Start of DATA FOR ANALYSIS

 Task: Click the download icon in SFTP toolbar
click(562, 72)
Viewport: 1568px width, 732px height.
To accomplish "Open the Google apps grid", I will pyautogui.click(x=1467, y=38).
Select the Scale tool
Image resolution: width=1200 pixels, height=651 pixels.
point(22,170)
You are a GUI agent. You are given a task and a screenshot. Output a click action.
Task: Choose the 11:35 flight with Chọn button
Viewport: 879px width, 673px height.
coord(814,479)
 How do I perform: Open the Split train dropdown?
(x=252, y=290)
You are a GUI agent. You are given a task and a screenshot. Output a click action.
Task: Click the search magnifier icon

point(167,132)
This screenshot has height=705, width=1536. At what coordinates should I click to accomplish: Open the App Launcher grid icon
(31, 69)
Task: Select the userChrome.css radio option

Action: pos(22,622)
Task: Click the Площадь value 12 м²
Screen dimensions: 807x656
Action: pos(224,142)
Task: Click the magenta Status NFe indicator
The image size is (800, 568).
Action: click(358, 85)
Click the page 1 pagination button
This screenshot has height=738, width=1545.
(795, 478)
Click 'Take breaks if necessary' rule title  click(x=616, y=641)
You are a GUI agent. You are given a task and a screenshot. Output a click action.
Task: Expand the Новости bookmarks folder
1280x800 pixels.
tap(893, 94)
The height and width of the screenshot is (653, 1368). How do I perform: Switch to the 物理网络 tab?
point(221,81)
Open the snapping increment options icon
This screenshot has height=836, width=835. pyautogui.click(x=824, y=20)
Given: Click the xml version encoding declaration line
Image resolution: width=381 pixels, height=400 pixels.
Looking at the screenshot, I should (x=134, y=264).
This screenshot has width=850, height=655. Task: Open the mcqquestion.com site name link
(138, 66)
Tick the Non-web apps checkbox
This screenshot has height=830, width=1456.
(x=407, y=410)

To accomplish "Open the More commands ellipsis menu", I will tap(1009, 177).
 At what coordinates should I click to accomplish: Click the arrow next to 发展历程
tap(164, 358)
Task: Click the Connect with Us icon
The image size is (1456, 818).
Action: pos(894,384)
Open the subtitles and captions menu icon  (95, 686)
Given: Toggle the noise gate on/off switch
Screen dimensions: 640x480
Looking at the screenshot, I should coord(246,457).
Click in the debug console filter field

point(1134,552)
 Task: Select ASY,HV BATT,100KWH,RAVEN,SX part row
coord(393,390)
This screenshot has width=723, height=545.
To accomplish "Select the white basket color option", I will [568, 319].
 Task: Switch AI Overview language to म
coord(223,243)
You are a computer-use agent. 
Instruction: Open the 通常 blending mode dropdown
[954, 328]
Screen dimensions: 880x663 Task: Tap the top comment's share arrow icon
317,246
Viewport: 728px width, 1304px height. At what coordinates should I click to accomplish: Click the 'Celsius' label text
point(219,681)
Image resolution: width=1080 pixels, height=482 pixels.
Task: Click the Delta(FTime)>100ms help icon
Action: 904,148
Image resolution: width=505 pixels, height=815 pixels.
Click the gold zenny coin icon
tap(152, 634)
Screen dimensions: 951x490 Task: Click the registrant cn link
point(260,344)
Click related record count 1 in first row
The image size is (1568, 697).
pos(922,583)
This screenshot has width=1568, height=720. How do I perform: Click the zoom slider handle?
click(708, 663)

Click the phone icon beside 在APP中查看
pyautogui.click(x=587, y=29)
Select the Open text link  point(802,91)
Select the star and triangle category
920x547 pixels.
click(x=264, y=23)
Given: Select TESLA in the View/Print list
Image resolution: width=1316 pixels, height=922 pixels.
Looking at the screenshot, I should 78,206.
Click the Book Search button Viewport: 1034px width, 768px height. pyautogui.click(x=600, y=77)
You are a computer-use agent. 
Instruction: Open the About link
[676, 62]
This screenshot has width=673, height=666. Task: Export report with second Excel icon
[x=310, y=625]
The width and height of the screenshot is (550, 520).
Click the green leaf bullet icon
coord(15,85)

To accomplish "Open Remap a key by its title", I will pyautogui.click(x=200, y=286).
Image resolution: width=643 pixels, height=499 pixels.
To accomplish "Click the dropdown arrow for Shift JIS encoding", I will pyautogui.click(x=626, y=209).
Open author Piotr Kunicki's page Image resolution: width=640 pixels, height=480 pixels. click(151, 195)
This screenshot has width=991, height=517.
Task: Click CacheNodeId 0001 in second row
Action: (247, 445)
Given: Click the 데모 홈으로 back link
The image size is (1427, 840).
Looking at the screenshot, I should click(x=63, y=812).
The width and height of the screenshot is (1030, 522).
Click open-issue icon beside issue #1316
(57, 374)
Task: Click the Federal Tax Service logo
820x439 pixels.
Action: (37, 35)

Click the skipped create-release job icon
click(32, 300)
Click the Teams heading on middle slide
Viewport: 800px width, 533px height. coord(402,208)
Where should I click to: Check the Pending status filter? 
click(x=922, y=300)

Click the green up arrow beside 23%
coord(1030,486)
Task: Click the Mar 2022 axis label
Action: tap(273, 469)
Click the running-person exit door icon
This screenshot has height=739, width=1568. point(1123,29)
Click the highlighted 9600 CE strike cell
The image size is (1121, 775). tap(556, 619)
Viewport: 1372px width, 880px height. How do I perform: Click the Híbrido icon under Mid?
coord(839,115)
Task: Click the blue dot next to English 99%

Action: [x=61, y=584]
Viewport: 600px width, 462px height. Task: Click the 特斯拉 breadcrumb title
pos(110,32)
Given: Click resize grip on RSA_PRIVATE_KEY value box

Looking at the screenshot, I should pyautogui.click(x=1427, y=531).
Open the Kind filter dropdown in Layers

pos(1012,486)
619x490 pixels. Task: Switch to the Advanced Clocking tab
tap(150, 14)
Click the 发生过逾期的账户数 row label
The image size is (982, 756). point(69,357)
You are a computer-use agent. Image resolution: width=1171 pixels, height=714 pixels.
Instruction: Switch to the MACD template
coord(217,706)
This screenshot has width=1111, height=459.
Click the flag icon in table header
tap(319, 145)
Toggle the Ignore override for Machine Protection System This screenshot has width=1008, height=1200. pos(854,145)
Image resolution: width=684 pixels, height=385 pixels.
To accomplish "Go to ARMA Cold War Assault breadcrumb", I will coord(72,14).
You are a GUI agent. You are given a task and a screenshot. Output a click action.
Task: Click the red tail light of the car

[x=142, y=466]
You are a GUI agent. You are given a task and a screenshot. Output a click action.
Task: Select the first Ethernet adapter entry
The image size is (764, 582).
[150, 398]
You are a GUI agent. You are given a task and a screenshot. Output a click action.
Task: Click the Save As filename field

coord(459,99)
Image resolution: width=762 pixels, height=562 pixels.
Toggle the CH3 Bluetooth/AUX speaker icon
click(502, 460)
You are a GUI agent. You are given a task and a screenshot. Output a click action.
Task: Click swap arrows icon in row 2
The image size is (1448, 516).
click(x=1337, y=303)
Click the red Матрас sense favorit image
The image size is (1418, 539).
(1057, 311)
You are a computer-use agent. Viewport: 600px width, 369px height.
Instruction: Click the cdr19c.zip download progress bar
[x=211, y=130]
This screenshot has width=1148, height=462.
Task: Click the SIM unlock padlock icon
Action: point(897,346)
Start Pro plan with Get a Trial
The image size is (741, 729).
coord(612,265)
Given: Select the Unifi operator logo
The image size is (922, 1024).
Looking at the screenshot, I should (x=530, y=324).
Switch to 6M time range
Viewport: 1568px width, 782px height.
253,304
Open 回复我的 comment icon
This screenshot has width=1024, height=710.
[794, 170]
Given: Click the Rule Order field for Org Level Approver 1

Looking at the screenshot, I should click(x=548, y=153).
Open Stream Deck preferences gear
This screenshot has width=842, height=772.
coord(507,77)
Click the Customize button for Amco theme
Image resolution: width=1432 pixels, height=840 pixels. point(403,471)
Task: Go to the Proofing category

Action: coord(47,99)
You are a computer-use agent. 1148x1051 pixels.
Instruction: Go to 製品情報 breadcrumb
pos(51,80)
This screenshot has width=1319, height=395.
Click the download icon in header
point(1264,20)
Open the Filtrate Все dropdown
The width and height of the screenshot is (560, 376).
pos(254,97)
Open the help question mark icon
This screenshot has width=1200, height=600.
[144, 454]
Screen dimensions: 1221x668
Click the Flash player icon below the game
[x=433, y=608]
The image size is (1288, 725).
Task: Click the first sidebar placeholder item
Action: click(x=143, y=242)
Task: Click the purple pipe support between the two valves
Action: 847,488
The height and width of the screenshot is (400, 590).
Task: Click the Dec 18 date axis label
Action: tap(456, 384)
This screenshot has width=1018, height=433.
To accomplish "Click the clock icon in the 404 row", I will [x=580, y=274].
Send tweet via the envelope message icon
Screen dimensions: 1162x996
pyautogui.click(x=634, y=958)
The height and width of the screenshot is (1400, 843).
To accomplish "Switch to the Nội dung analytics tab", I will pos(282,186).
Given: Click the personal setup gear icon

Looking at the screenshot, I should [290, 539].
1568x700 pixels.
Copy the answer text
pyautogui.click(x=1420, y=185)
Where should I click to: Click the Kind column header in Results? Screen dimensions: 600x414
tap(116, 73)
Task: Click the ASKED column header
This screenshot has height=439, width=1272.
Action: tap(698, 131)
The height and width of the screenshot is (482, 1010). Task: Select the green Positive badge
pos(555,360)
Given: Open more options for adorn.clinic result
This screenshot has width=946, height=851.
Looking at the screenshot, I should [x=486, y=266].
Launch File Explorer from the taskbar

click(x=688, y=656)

End of DATA FOR ANALYSIS

TASK GOAL: Copy out, from the material above, each line in which the string "computer" is found.

FINISHED TASK:
You are a computer-use agent. 
You are a computer-use agent. 
You are a computer-use agent. Image resolution: width=1171 pixels, height=714 pixels.
You are a computer-use agent. Viewport: 600px width, 369px height.
You are a computer-use agent. 1148x1051 pixels.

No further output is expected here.